Uncertainty in Artificial Intelligence (B-KUL-H02D2A)

4 ECTSEnglish47 First term
De Raedt Luc (coordinator) |  De Laet Tinne |  De Raedt Luc
POC Artificial Intelligence

The student understands and appreciates the role and need for uncertainty in artificial intelligence systems.

The student knows, understands and is able to apply the graphical model approach for dealing with uncertainty; they are familiar with the key concepts and algorithms underlying graphical models such as Bayesian networks (directed graphical models), Markov networks (Markov random field, undirected graphical model), Factor graphs, and Hidden Markov models such as modelling, inference and learning. They are familiar with applications of these techniques.

The student understands how techniques for reasoning about uncertainty can be integrated with logic for reasoning and learning.

The student is familiar with the basic concepts of discrete probability and mathematics.
Knowledge of calculus is useful but not required.

Activities

3 ects. Uncertainty in Artificial Intelligence: Lecture (B-KUL-H02D2a)

3 ECTSEnglishFormat: Lecture17 First term
POC Artificial Intelligence

Bayesian probability theory: modelling, inference, reasoning, decision making

Graphical models -- Bayesian networks, Markov Networks and Factor Graphs

Independence in graphical models

Inference algorithms 

Hidden and observable parameters

Learning

Dynamic systems (such as Hidden Markov Models and Kalman Filters)

Combining logic with graphical models

Applications

The  course is based on (selected) parts of David Barber's forthcoming book on Bayesian Reasoning and Machine Learning, available from http://www.cs.ucl.ac.uk/staff/d.barber/brml and some additional materials.

0.5 ects. Uncertainty in Artificial Intelligence: Exercises (B-KUL-H00H2a)

0.5 ECTSEnglishFormat: Practical15 First term
POC Artificial Intelligence

There are around 6 exercise sessions (mostly with pen and paper) on various aspects of uncertainty reasoning and graphical models.

0.5 ects. Uncertainty in Artificial Intelligence: Project (B-KUL-H08M4a)

0.5 ECTSEnglishFormat: Assignment15 First term
POC Artificial Intelligence

Each year students have to make one or more assignments and hand in their solution. This can take the form of traditional exercises or of a small project with software for graphical models.
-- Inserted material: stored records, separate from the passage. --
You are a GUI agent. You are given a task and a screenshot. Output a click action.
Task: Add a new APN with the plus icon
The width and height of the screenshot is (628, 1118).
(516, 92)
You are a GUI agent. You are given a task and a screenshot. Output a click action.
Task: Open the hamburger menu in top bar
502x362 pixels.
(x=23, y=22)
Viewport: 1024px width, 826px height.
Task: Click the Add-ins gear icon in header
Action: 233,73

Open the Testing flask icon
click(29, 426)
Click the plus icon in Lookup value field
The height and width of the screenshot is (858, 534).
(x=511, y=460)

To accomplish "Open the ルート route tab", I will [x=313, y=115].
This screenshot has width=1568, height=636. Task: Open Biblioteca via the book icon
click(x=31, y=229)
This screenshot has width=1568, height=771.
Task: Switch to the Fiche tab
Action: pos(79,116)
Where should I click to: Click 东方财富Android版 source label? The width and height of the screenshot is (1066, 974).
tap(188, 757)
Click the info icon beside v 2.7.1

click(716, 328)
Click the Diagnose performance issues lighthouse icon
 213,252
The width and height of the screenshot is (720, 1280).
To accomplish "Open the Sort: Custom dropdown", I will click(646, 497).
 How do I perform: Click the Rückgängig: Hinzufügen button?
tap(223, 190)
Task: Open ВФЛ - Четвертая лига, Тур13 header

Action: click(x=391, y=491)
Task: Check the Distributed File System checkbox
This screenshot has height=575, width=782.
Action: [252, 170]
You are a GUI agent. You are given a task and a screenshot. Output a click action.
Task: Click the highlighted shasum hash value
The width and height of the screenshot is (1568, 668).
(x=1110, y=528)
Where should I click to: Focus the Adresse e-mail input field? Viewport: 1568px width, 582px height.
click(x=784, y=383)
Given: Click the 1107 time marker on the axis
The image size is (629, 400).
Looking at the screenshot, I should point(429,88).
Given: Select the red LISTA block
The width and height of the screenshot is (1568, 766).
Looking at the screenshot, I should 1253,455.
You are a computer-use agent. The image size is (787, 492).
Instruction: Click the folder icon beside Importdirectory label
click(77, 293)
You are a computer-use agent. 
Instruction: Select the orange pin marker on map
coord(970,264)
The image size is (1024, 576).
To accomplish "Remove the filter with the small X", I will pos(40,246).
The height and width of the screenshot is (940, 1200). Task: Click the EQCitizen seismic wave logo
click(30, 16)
The project consists of one or more assignments, possibly involving tasks with implementations of graphical models.

Evaluation

Evaluation: Uncertainty in Artificial Intelligence (B-KUL-H22D2a)

Type : Partial or continuous assessment with (final) exam during the examination period
Description of evaluation : Written, Report
Type of questions : Open questions
Learning material : List of formulas, Calculator


The evaluation consists of 
    closed book exam (with the use of a formularium, during the exam period, by far the most important part of the evalution), and 
    reports on the assignments.

The exam can be retaken but the assignments cannot be retaken.